I think one other thing that maybe in the big tech world, or for the most part in the tech world, a lot of customers, a lot of brands have started getting on board with the idea of these, this one big summit that they'd have. So it makes they try to create this one moment in time where they load up all of their biggest product releases. They'll try and go out of the bank, they'll create as much PR as possible, and it'll have a ripple effect, from there on. And then you'll see at Adobe, I've seen and to some extent rhymezone as well, you'll try and again create this big moment in time in the region that you're most, heavily present in. So it'll probably be the United States. And then you create a plethora of follow up, smaller scale events in the regions that you have a presence in. And that's how I've seen a lot of tech companies operate to.
Aditi
before you were mentioning ABM and understanding what happens with self-esteem and collecting data to inform marketing team, and working to hear what kind of data you use and why it's so important in driving marketing?

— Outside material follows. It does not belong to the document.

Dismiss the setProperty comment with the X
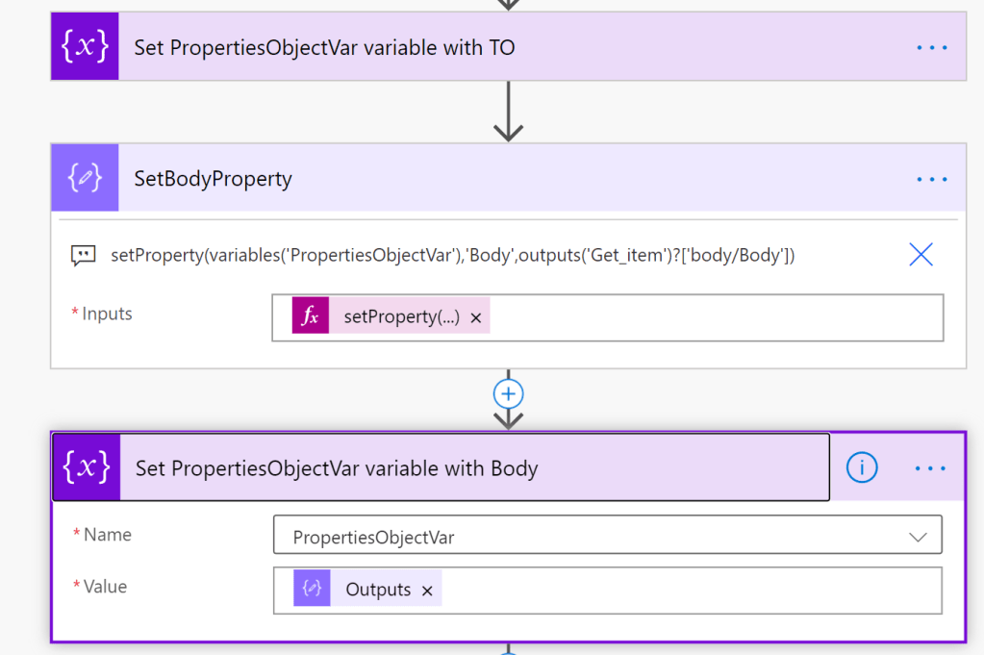The image size is (984, 655). pos(921,254)
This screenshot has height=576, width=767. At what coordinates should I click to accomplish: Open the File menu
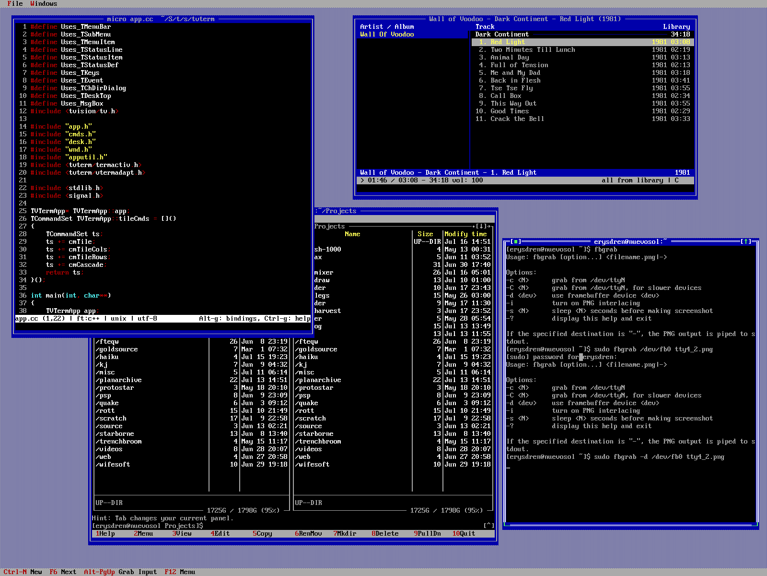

This one is ABM is one of those things where it looks great on a blog post and it looks great in principle. It's just so hard to do. It's just so hard to do because it involves capturing activities that multiple teams are going through. I think this is one of those things where. The ability to set up an adaptable process becomes important, right? Like you can set up a process, but like if everybody doesn't go into Salesforce and feed in the activities that they've done and that doesn't get captured properly and then doesn't go into the scoring to then create a propensity scoring for marketing teams to then go after the right accounts and start targeting them. Like there's so much data that needs to be collected properly, and a process that needs to be easy for people to follow and feed into. That makes ABM very, very complicated. And I think there's a way to go for most brands. I haven't seen too many companies do this super well. Everybody seems to have an intention to do this. But it's just one of those things that will take some time, I think, for companies to get right, including the big ones.
Data collection, do you think is the hardest part of ABM?
I think it's the process, to be honest if you imagine there are so many different people getting in touch with so many different, especially from an enterprise B2B standpoint, there's so many touch points involved, sometimes even within the same company. We don't know who's talking to the customer. They.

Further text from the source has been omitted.